Exercise goal »
Your task is to copy every line below that contains the word "Pinterest".

Collected data entries
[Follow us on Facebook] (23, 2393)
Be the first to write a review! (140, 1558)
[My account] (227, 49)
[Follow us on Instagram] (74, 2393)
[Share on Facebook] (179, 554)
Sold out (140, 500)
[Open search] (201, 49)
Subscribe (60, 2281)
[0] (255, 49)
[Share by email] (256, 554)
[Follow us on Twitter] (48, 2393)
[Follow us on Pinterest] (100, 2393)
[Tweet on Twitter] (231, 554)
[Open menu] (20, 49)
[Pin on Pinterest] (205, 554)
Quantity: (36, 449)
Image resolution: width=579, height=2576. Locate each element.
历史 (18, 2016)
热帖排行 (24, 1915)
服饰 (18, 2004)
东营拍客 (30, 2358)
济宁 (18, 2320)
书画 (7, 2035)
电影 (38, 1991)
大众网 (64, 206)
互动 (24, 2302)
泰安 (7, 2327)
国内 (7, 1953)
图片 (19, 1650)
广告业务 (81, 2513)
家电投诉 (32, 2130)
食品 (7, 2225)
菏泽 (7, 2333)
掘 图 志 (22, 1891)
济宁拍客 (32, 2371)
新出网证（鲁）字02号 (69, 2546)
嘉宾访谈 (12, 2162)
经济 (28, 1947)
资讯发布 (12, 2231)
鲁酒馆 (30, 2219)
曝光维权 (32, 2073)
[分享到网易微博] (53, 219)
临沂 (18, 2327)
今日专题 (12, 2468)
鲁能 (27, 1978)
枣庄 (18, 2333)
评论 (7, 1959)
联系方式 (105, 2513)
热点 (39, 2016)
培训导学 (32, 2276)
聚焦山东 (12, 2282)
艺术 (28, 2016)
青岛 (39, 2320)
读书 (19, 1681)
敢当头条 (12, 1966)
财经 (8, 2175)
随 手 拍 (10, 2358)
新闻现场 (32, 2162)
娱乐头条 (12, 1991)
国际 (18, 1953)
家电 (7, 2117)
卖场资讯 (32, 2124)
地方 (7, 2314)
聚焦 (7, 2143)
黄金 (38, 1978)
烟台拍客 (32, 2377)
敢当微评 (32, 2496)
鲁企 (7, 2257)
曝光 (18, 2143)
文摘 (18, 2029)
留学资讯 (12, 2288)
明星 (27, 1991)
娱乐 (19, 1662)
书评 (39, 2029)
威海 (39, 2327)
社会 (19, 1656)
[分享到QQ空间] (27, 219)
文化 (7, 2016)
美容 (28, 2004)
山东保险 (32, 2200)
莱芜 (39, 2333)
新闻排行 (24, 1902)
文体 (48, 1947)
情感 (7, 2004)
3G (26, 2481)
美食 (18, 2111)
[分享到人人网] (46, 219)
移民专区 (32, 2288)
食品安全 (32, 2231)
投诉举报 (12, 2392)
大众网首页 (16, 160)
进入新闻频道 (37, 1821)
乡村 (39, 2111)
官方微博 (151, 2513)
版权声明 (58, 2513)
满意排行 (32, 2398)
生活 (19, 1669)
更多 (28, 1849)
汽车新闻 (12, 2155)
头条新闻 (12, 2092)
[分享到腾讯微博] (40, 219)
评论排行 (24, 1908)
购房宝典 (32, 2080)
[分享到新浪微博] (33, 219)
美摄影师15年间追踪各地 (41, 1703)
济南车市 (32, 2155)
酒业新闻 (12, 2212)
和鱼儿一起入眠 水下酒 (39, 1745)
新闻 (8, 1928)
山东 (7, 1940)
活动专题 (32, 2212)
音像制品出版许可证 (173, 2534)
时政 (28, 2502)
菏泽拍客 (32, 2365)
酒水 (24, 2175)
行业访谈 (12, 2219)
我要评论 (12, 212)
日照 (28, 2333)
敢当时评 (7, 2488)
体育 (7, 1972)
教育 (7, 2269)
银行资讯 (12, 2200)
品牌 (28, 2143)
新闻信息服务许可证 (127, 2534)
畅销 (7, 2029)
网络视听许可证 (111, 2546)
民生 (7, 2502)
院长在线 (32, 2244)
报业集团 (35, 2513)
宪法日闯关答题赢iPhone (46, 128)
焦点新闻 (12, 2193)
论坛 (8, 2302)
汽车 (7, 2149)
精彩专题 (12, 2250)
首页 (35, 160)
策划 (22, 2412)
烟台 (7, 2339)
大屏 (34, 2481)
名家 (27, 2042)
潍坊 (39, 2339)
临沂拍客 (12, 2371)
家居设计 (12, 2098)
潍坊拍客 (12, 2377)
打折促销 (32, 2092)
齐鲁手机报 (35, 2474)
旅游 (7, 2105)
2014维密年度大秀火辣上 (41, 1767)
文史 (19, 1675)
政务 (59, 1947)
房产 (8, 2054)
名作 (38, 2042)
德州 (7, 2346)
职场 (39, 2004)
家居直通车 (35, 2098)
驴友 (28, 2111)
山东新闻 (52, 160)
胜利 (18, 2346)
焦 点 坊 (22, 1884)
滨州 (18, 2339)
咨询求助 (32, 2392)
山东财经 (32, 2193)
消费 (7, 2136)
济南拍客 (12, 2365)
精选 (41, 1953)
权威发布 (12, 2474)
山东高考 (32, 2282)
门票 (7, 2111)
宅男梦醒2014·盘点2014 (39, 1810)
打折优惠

Answer to this problem »
[Follow us on Pinterest] (100, 2393)
[Pin on Pinterest] (205, 554)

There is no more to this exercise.